## Begin EXTRACTED RECORDS
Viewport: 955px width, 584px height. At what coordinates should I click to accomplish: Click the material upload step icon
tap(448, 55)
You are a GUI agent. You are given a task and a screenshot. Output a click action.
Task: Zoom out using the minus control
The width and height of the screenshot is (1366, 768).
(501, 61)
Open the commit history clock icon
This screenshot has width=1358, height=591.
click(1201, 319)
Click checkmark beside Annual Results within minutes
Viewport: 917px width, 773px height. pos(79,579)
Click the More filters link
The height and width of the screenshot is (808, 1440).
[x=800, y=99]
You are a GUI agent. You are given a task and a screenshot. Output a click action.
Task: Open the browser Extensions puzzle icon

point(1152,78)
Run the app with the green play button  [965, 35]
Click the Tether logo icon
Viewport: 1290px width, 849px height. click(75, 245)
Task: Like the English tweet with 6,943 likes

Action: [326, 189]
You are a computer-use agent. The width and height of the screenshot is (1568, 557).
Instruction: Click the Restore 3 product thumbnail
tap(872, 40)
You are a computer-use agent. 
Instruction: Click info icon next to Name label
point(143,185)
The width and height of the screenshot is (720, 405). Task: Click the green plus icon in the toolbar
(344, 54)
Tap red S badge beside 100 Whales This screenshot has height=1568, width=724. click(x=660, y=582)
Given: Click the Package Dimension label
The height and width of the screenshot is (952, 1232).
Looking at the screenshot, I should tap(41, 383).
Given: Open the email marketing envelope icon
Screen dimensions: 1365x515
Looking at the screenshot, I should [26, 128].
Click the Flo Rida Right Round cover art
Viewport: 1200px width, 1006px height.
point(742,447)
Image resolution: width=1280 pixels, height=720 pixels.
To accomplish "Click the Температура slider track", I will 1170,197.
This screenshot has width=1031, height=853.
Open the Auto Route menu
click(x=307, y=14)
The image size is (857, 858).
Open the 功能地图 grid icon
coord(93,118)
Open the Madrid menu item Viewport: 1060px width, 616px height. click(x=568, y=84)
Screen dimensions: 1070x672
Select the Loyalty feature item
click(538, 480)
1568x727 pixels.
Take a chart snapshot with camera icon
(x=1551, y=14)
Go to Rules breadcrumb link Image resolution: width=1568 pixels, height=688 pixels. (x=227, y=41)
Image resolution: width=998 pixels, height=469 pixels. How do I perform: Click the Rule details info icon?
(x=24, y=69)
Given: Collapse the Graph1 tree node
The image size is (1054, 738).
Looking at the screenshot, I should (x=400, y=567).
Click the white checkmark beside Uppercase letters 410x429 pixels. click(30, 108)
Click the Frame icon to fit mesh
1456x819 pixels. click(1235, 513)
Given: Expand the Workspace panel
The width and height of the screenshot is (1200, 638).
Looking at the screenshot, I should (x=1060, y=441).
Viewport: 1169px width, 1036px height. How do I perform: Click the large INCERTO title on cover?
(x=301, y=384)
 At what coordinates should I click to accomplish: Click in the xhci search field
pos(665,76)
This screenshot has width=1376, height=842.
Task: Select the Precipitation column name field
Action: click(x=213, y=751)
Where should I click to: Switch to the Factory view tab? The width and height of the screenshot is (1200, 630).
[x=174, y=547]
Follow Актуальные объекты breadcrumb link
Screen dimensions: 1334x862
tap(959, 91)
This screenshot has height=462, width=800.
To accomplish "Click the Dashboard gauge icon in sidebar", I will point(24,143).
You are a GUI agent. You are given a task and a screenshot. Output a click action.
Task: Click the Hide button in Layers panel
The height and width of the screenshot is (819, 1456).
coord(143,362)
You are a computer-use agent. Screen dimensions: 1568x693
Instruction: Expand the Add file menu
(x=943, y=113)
## End EXTRACTED RECORDS
• _AIM_
Please give back the entire listing above, keeping every line unchanged.

• _SOLUTION TO THE EXERCISE_
Viewport: 955px width, 584px height. At what coordinates should I click to accomplish: Click the material upload step icon
tap(448, 55)
You are a GUI agent. You are given a task and a screenshot. Output a click action.
Task: Zoom out using the minus control
The width and height of the screenshot is (1366, 768).
(501, 61)
Open the commit history clock icon
This screenshot has width=1358, height=591.
click(1201, 319)
Click checkmark beside Annual Results within minutes
Viewport: 917px width, 773px height. pos(79,579)
Click the More filters link
The height and width of the screenshot is (808, 1440).
[x=800, y=99]
You are a GUI agent. You are given a task and a screenshot. Output a click action.
Task: Open the browser Extensions puzzle icon

point(1152,78)
Run the app with the green play button  [965, 35]
Click the Tether logo icon
Viewport: 1290px width, 849px height. click(75, 245)
Task: Like the English tweet with 6,943 likes

Action: [326, 189]
You are a computer-use agent. The width and height of the screenshot is (1568, 557).
Instruction: Click the Restore 3 product thumbnail
tap(872, 40)
You are a computer-use agent. 
Instruction: Click info icon next to Name label
point(143,185)
The width and height of the screenshot is (720, 405). Task: Click the green plus icon in the toolbar
(344, 54)
Tap red S badge beside 100 Whales This screenshot has height=1568, width=724. click(x=660, y=582)
Given: Click the Package Dimension label
The height and width of the screenshot is (952, 1232).
Looking at the screenshot, I should tap(41, 383).
Given: Open the email marketing envelope icon
Screen dimensions: 1365x515
Looking at the screenshot, I should [26, 128].
Click the Flo Rida Right Round cover art
Viewport: 1200px width, 1006px height.
point(742,447)
Image resolution: width=1280 pixels, height=720 pixels.
To accomplish "Click the Температура slider track", I will 1170,197.
This screenshot has width=1031, height=853.
Open the Auto Route menu
click(x=307, y=14)
The image size is (857, 858).
Open the 功能地图 grid icon
coord(93,118)
Open the Madrid menu item Viewport: 1060px width, 616px height. click(x=568, y=84)
Screen dimensions: 1070x672
Select the Loyalty feature item
click(538, 480)
1568x727 pixels.
Take a chart snapshot with camera icon
(x=1551, y=14)
Go to Rules breadcrumb link Image resolution: width=1568 pixels, height=688 pixels. (x=227, y=41)
Image resolution: width=998 pixels, height=469 pixels. How do I perform: Click the Rule details info icon?
(x=24, y=69)
Given: Collapse the Graph1 tree node
The image size is (1054, 738).
Looking at the screenshot, I should (x=400, y=567).
Click the white checkmark beside Uppercase letters 410x429 pixels. click(30, 108)
Click the Frame icon to fit mesh
1456x819 pixels. click(1235, 513)
Given: Expand the Workspace panel
The width and height of the screenshot is (1200, 638).
Looking at the screenshot, I should (x=1060, y=441).
Viewport: 1169px width, 1036px height. How do I perform: Click the large INCERTO title on cover?
(x=301, y=384)
 At what coordinates should I click to accomplish: Click in the xhci search field
pos(665,76)
This screenshot has width=1376, height=842.
Task: Select the Precipitation column name field
Action: click(x=213, y=751)
Where should I click to: Switch to the Factory view tab? The width and height of the screenshot is (1200, 630).
[x=174, y=547]
Follow Актуальные объекты breadcrumb link
Screen dimensions: 1334x862
tap(959, 91)
This screenshot has height=462, width=800.
To accomplish "Click the Dashboard gauge icon in sidebar", I will point(24,143).
You are a GUI agent. You are given a task and a screenshot. Output a click action.
Task: Click the Hide button in Layers panel
The height and width of the screenshot is (819, 1456).
coord(143,362)
You are a computer-use agent. Screen dimensions: 1568x693
Instruction: Expand the Add file menu
(x=943, y=113)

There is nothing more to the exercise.